Born London, December 1, 1943. Died London, March 21, 2009, aged 65.
June 17, 2009 12:28
Pioneering psycho-analytic psychotherapist Nina Farhi did not start her career till her 40s, having lost her father when she was 19, writes Lawrence Joffe.
Growing up in modest circumstances, Nina Gould was one of four talented children of a civil servant, himself the son of Orthodox immigrants from Poland and Galicia.
From Copthall, then a grammar school in Hendon, north west London, she took various jobs and became assistant editor of the magazine Socialist Commentary. Her siblings entered teaching and dentistry but later concentrated on their artistic bent. Her mother’s sister, Clara Klinghoffer, was a well-known artist.
Her first marriage, to Norman Sievers, ended in divorce, leaving her with a three-year-old daughter, Rachel. She worked as a freelance editor and researcher, especially in psychotherapy, and taught English to foreign students.
In 1975 she returned to education as a mature student at Queen Mary College . Her first-class degree in 1978, the year she married the Turkish-Jewish author and academic, Musa (Moris) Farhi, enabled her to start a PhD thesis on her grandparents’ generation’s views and reactions to Britain, but ill health prevented its completion.
Bed-ridden for a year with the auto-immune disease lupus, she re-engaged with psychotherapy and decided to use it to help others.
After entering analysis and qualifying at the Guild of Psychotherapists, she served on the guild’s training board from 1989-99. She practised in the public and private sectors, and supervised staff at the Whittington Hospital’s psychiatric unit for long-term care of severely damaged people.
She used psychoanalysis, preferring a close if sometimes gruelling partnership with her clients to a rigid analyst-patient relationship.
Building on the pioneering work of London psychoanalyst and paediatrician Donald Winnicott, who died in 1971, she co-founded the Squiggle Foundation in 1981 and was its second director from 1989-96.

### Recorded information
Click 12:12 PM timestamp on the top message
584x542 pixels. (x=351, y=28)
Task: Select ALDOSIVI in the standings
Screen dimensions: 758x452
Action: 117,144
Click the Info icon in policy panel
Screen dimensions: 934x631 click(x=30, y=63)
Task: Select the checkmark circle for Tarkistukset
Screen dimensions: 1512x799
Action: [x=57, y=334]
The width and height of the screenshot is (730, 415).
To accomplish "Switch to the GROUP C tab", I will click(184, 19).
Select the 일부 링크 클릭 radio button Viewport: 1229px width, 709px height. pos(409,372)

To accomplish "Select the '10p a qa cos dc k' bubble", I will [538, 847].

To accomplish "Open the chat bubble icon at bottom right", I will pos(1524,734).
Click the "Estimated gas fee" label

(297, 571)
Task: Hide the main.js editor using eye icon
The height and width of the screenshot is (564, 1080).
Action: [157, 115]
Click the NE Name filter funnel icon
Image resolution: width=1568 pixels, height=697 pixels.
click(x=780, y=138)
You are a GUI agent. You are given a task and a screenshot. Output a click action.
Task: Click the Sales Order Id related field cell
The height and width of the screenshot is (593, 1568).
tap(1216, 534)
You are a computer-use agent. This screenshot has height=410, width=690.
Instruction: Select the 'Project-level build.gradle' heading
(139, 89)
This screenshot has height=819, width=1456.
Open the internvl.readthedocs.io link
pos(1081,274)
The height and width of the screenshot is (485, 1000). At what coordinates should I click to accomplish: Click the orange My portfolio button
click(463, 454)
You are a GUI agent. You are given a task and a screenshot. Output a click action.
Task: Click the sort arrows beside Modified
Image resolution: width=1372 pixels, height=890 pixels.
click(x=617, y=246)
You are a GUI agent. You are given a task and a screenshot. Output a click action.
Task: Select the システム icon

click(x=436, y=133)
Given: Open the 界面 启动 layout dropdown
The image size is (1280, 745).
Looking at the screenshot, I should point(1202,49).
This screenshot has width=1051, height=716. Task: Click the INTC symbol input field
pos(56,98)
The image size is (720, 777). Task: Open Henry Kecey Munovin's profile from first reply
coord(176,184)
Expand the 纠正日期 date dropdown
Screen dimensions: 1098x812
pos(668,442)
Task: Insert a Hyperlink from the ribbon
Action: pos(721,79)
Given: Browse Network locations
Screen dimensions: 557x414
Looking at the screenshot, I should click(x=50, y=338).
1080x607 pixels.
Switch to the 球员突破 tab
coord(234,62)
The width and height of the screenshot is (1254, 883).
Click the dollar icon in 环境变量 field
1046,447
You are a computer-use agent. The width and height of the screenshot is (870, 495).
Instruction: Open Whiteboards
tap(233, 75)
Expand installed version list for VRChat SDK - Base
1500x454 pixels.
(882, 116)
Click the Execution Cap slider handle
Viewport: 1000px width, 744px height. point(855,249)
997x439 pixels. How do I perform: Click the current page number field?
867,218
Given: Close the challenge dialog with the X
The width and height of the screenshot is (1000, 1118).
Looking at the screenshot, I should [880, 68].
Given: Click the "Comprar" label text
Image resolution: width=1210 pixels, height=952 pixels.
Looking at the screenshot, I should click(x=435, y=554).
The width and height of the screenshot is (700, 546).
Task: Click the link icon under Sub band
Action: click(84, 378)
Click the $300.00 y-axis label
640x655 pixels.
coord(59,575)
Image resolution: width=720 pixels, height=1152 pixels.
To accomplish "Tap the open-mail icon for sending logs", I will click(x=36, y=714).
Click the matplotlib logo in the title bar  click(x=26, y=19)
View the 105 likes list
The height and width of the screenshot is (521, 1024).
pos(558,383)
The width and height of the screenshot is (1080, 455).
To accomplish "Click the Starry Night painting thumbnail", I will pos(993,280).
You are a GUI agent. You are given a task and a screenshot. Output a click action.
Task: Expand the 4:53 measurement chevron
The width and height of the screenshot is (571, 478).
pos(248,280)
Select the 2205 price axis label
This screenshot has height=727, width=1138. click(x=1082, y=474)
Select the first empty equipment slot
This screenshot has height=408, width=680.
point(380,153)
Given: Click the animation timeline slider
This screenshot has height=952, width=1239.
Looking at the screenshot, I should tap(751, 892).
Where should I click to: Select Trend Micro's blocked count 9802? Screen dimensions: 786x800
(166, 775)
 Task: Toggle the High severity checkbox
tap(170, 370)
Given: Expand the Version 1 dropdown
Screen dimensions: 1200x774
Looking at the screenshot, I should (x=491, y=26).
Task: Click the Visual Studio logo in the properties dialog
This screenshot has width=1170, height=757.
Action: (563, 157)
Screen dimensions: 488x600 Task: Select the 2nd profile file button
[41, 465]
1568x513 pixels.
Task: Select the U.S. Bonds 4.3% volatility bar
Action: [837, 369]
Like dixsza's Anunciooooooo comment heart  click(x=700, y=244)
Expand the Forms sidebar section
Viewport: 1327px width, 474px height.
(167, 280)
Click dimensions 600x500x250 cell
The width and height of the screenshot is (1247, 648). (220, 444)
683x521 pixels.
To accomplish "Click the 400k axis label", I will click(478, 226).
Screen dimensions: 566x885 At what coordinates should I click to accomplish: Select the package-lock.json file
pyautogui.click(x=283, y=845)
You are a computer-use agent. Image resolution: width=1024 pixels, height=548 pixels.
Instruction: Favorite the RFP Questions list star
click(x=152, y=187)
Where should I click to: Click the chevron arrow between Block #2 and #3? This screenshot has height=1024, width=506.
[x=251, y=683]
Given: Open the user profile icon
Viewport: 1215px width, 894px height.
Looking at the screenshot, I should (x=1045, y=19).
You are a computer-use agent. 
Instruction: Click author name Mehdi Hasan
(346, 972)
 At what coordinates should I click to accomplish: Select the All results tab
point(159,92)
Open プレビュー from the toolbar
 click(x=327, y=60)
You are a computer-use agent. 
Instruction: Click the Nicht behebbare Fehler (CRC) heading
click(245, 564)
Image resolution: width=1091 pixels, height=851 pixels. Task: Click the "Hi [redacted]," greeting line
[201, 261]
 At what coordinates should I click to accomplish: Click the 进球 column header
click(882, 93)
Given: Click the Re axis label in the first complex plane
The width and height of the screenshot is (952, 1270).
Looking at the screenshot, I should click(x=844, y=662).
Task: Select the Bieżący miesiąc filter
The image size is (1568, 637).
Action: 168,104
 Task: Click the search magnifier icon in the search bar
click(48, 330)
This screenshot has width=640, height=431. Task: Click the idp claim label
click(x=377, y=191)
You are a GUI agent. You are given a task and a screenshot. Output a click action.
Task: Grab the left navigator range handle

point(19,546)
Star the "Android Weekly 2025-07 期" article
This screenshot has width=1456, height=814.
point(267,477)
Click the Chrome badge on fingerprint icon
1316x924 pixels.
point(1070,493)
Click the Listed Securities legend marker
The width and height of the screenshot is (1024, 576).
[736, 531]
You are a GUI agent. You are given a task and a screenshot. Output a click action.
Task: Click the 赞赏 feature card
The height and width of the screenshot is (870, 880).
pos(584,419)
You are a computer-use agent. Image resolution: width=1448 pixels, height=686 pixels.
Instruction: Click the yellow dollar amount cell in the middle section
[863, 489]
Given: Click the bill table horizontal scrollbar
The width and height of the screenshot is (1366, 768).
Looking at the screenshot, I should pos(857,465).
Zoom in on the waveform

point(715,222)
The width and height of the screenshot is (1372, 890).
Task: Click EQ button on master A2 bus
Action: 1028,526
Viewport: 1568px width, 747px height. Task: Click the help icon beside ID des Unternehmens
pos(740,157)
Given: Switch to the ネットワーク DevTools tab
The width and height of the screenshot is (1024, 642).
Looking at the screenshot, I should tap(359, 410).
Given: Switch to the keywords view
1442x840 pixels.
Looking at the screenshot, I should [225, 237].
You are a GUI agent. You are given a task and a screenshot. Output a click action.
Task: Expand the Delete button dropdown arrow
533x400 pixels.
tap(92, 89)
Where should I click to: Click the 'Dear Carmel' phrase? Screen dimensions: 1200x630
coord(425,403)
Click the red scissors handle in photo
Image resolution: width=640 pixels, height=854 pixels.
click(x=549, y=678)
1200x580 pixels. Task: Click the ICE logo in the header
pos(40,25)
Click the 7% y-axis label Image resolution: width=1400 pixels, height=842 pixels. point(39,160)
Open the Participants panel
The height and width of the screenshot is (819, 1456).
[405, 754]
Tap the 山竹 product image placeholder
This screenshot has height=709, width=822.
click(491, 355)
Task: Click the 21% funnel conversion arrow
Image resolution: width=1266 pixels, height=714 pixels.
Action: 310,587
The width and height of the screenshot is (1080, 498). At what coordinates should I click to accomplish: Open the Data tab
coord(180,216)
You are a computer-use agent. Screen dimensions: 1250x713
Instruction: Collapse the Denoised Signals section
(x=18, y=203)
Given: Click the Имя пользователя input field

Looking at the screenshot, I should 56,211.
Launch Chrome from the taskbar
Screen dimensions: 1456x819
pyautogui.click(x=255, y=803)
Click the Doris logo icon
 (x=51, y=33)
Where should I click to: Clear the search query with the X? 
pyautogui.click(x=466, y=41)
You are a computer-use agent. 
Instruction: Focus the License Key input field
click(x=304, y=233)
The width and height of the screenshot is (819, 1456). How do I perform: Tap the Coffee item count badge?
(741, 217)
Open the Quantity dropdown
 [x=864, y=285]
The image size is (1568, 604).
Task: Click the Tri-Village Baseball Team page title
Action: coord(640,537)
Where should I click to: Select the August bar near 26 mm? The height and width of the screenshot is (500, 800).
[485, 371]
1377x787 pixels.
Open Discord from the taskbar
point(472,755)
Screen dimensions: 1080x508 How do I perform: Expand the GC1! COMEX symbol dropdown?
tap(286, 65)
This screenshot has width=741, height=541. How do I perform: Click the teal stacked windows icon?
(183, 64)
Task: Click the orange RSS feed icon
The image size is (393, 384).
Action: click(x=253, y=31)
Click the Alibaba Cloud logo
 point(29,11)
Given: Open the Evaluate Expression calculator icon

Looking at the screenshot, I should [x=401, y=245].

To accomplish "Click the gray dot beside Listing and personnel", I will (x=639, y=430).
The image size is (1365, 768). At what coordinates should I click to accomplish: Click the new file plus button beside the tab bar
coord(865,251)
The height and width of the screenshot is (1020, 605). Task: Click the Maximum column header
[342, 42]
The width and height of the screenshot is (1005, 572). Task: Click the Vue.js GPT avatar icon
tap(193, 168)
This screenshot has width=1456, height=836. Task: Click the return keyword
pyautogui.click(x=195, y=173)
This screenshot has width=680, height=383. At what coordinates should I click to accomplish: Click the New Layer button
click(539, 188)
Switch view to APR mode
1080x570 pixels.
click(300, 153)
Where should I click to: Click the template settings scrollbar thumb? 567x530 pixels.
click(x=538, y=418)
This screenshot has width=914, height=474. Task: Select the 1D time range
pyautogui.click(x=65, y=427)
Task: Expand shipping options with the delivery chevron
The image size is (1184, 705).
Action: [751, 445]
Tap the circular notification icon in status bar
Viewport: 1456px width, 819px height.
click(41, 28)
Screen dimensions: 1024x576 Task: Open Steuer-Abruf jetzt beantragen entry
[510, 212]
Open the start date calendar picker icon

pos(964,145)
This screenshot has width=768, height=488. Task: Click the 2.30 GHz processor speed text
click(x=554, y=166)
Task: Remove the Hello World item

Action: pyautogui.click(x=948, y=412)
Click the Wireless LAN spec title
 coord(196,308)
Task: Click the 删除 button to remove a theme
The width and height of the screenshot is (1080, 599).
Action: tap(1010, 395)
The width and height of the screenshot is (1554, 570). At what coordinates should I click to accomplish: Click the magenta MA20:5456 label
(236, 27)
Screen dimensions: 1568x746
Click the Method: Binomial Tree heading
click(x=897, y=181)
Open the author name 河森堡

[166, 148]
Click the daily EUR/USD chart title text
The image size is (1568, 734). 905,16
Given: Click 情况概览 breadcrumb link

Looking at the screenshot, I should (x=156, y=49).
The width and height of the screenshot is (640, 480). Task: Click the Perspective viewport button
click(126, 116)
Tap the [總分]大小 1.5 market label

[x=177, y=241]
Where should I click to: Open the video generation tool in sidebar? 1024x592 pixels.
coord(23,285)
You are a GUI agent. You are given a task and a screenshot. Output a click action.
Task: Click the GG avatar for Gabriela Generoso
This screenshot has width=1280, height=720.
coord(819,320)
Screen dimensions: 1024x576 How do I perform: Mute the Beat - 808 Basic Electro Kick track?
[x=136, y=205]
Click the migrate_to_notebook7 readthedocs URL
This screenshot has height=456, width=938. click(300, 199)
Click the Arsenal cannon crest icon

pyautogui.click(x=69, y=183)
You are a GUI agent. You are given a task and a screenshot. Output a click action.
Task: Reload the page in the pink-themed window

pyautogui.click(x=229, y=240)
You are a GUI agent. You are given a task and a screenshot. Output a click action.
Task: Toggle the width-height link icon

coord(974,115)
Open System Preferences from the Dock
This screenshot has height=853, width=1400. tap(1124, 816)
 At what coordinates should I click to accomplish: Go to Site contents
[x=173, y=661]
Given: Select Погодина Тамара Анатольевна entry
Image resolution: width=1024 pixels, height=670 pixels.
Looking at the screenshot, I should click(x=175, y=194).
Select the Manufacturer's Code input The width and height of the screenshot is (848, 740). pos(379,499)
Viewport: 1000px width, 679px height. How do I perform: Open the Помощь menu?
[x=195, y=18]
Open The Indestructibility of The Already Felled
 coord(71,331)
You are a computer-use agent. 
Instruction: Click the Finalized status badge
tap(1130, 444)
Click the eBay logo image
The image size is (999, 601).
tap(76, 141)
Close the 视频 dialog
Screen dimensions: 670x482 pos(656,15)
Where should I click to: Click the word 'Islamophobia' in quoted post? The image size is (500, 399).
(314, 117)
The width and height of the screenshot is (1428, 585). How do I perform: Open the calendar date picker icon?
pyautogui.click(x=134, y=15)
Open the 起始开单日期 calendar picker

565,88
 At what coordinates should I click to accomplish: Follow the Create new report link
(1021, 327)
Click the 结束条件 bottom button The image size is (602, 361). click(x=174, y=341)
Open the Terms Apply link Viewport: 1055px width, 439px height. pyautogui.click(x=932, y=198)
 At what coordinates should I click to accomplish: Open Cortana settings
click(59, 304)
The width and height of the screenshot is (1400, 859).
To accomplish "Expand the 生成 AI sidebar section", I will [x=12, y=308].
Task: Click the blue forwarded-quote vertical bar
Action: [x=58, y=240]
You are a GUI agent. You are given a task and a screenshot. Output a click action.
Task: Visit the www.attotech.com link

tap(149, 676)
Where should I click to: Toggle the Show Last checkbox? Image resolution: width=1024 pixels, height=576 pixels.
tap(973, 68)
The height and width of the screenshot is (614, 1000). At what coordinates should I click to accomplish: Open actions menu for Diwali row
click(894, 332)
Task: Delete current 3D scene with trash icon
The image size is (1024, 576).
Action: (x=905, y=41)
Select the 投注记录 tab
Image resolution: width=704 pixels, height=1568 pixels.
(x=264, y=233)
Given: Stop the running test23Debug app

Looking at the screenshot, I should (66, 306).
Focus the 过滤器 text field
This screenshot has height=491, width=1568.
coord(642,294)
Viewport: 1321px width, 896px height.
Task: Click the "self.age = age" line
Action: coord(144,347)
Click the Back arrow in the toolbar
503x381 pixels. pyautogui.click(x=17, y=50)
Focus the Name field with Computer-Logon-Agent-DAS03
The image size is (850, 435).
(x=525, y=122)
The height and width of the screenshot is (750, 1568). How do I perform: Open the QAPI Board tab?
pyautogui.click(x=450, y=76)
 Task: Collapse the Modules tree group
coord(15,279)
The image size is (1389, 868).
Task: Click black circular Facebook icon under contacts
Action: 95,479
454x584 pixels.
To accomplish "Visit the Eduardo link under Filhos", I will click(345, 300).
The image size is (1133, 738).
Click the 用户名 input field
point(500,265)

### What is expected
Can you carry the obituary of psychotherapist Nina Farhi forward from its last sentence?

### Solved problem
Inspired by his concepts of play, creativity and finding the self, and by another friend and mentor, Marion Milner, who died in 1998, she investigated the emotional needs of adults and children and the impact of repressed urges on behaviour.
She developed the foundation’s constitution, membership and journal, adding courses for family care workers and others outside the strict ambit of psychotherapy. She lectured extensively in England and Israel and published in psychoanalytical journals in Britain, America, Europe and Israel.
Lively, analytical and intellectually rigorous, she was never dogmatic, drawing insights from science, art, poetry, drama, politics, international relations, and the kabbalistic concept of shards and sparks of holiness. Her essay, In The Beginning There Was Darkness — Images Across The Void (1997), powerfully describes the mystic drive to divine the limitlessness of human nature.
A lifelong member of the Labour Party, on the humanist wing, she wrote presciently against Holocaust denial in Patterns of Prejudice in 1981. She supported groups like Independent Jewish Voices and opposed Israel’s recent incursion into Gaza but backed the boycott of the United Nations anti-racism conference in April, knowing it would be used as a vehicle for antisemitism.
She worked to the end, helped by her husband as she shrugged off pain from her recurrent illness. She was preparing papers on perversion and anorexia when finally attacked by cancer.
She is survived by her husband, her daughter from her first marriage, and a granddaughter.